I generate .csv files using a python script by writing a pandas DataFrame to_csv
, using utf8 encoding.
consEx.to_csv(os.path.join(base_dir, "Database/Tables/Consumption Expenditure/consumptionExpenditure.csv"), encoding = 'utf8', index = False)

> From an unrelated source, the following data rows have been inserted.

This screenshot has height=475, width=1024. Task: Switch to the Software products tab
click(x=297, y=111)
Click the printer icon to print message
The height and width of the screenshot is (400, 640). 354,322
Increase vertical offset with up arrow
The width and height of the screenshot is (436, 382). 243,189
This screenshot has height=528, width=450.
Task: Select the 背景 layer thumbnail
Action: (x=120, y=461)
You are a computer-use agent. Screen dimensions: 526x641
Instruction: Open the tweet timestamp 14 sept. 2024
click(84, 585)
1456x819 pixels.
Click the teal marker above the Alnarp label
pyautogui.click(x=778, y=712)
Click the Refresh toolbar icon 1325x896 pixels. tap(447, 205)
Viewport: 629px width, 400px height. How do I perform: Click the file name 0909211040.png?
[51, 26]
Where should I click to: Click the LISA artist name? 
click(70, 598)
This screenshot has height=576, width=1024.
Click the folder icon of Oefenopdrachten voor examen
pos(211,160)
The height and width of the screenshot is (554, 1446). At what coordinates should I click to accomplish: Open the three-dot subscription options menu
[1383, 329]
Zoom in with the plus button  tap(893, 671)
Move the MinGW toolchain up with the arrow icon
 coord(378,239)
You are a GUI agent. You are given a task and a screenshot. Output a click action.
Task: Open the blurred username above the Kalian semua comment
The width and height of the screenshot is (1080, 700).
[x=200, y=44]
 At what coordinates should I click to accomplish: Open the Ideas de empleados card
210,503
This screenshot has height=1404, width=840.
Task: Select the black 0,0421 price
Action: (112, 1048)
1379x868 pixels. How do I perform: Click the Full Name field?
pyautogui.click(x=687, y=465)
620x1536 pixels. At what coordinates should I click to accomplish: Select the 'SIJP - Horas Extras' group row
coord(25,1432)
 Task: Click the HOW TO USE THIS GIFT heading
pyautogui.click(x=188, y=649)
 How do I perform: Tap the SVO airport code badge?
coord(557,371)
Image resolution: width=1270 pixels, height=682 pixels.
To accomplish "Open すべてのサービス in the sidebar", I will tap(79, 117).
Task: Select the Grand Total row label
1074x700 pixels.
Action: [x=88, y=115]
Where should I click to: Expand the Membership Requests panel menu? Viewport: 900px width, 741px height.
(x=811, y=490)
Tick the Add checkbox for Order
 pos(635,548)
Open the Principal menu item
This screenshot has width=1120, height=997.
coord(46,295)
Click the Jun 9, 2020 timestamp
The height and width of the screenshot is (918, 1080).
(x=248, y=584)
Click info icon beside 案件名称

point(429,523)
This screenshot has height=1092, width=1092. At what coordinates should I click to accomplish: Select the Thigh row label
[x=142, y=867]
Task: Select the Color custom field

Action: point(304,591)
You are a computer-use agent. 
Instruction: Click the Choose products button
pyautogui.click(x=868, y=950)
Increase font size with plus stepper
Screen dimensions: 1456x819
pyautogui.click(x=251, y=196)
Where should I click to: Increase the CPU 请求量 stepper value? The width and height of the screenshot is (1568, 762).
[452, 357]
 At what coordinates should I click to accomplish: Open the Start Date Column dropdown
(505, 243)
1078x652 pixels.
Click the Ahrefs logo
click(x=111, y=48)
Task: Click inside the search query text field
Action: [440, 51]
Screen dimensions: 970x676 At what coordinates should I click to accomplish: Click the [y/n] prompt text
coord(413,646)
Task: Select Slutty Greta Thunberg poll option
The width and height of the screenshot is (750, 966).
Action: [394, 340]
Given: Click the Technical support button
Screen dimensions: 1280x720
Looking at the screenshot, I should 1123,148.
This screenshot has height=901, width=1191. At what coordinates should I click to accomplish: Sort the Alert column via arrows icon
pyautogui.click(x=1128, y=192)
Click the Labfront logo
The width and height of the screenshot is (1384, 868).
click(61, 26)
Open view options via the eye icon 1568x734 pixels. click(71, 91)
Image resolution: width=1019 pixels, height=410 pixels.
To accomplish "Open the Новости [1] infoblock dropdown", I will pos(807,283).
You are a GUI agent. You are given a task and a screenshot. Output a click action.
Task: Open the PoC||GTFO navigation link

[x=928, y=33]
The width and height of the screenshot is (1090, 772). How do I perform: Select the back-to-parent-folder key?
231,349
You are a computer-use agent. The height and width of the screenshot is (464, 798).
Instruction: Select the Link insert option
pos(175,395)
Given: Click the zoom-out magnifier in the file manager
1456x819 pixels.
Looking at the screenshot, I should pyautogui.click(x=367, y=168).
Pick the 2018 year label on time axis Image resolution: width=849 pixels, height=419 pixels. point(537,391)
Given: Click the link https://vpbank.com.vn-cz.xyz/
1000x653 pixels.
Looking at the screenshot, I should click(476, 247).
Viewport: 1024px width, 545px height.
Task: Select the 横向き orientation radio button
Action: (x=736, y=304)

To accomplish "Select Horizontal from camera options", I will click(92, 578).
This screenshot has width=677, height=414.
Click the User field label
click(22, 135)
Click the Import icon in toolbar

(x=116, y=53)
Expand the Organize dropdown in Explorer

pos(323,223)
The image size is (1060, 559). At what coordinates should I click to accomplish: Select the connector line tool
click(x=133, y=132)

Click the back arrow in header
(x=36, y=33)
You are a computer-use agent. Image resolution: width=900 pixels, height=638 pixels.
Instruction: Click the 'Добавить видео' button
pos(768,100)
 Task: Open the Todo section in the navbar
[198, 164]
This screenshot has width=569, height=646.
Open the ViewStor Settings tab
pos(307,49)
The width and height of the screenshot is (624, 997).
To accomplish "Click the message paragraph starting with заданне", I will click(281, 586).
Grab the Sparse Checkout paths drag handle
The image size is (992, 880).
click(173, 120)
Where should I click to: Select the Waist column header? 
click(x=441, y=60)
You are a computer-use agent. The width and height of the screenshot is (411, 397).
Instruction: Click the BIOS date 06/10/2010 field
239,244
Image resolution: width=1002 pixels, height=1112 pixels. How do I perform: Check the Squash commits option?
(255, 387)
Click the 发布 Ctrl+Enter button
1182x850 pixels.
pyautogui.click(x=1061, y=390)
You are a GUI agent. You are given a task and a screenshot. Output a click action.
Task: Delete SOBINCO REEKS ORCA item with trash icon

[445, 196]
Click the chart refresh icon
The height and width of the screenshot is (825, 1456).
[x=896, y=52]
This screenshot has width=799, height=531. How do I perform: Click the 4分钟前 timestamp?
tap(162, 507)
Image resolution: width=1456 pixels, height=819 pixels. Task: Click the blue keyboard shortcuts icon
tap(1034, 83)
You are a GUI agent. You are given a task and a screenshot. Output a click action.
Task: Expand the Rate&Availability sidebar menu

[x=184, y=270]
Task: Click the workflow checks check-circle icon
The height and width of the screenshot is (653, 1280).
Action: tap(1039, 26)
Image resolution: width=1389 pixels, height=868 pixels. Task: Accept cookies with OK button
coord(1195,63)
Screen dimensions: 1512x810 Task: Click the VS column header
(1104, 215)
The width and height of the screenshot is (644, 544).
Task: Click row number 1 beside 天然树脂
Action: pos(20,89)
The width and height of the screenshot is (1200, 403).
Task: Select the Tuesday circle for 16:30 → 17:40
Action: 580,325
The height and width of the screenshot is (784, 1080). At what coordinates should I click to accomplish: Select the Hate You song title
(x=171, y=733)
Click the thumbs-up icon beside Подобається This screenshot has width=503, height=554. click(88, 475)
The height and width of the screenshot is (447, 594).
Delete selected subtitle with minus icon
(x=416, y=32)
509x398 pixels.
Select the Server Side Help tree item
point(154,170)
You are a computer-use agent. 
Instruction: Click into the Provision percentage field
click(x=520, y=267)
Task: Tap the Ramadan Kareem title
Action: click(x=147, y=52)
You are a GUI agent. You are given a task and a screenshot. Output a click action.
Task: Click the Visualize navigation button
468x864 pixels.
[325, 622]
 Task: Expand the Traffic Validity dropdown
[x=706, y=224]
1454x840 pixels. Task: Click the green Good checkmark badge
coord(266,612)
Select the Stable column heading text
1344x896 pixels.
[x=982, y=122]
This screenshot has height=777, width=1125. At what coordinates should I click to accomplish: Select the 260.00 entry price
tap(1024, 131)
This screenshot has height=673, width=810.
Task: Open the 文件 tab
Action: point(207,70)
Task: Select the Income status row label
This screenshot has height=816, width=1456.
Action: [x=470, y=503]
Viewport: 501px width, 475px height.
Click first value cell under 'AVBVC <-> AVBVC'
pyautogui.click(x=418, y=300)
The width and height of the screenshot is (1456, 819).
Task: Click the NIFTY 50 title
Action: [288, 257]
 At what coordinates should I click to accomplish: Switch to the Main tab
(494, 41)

Next, I upload to Amazon RDS MySQL via Load Data Local Infile
, into a table that has Charset
also set to utf8.
CREATE TABLE IF NOT EXISTS Consumer.Expenditure (
ceID INT NOT NULL AUTO_INCREMENT ,
ceCategory INT NOT NULL,
year INT NULL,
countryID INT NOT NULL,
ceYoY DEC(15,2) NULL,
dateCreated DATE NOT NULL ,
lastModified DATETIME NULL DEFAULT NULL ,
dateDeleted DATETIME NULL DEFAULT NULL ,
PRIMARY KEY (ceID) ,
CONSTRAINT ce_fk_countries
FOREIGN KEY (countryID)
REFERENCES ConsumerAlpha.Countries (countryID)
ON DELETE NO ACTION
ON UPDATE NO ACTION)
CHARSET utf8
ENGINE = InnoDB;
SHOW WARNINGS;
Now, upload ONLY works if I first open and manually save the csv file - same name, same location. Otherwise, it fails without error - just doesn't import anything. However, if I open, save, and close, upload works perfectly.
LOAD DATA LOCAL
INFILE '/Users/xxx/Dropbox/Data/Database/Tables/Consumption Expenditure/consumptionExpenditure.csv'
INTO TABLE Consumer.Expenditure
fields terminated by ','
optionally enclosed by '"'
lines terminated by '\r'
IGNORE 1 LINES
(ceCategory, year, countryID, ceYoY, dateCreated)
SET dateCreated = NOW();
Is there anything I'm missing to avoid this step? For large tables, there may be many .csv files. I've looked around quite a bit, but haven't come across this particular issue anywhere. Thanks!